The present invention relates generally to the desulfurization of fuel gases by the removal of sulfur species from a hot fuel gas stream produced by the gasification of a carbonaceous fuel. More particularly, the present invention relates to the removal of sulfur species from such hot fuel gas by using a fluidized bed of particulate sorbent wherein sulfur-laden sorbent in the fluidized bed is continuously removed from the fluidized bed, regenerated in a riser tube with an oxygen-containing gas and returned to the fluidized bed.
The gasification of carbonaceous fuels, especially coal, in an oxygen deficient or reducing atmosphere is frequently utilized to produce hot, fuel-rich fuel gases which provide a combustible driving fluid for various types of prime movers and as a combustible fuel useful in other heat utilizing applications.

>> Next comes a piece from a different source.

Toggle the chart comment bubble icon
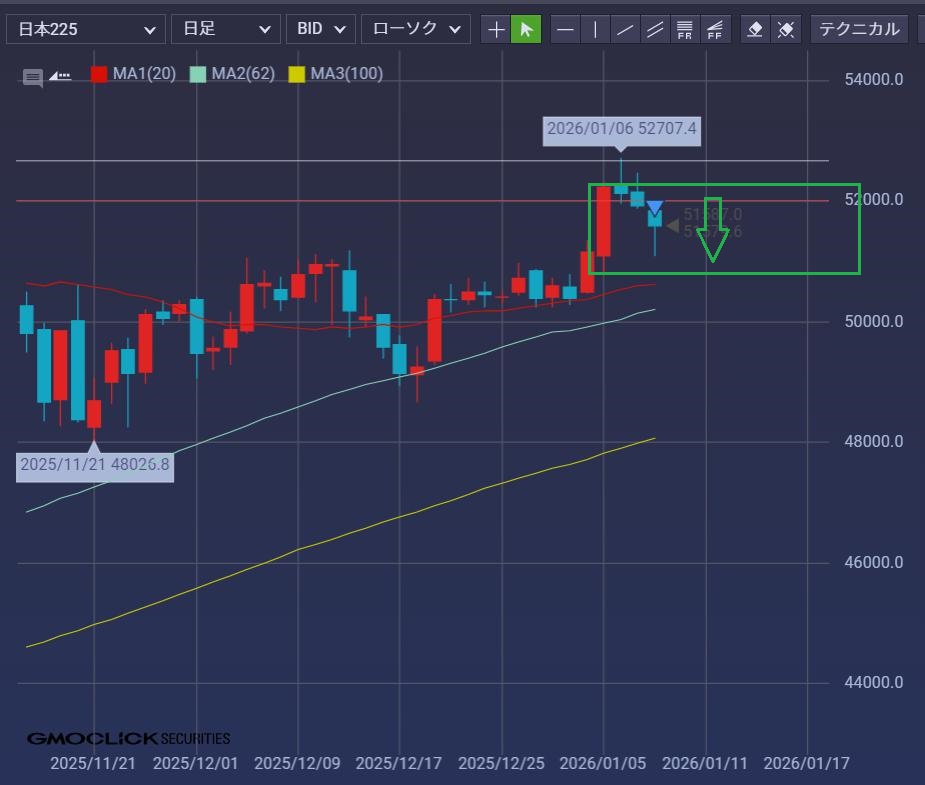This screenshot has width=925, height=785. click(33, 76)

A significant problem attendant with the use of fuel gas produced in the gasifiers is due to the presence of sulfur species, primarily hydrogen sulfide, carbonyl sulfide, and carbon disulfide, in the fuel gas which are environmental pollutants and cause deleterious build-ups in equipment and contaminate processes capable of utilizing the fuel gas. The removal of sufficient sulfur species from the fuel gas to provide the latter with acceptable sulfur levels has been successfully accomplished by utilizing various sulfur sorbents such as calcium compounds in the gasifier and/or particulate sorbent-containing beds contactable by the fuel gas discharged from the gasifier.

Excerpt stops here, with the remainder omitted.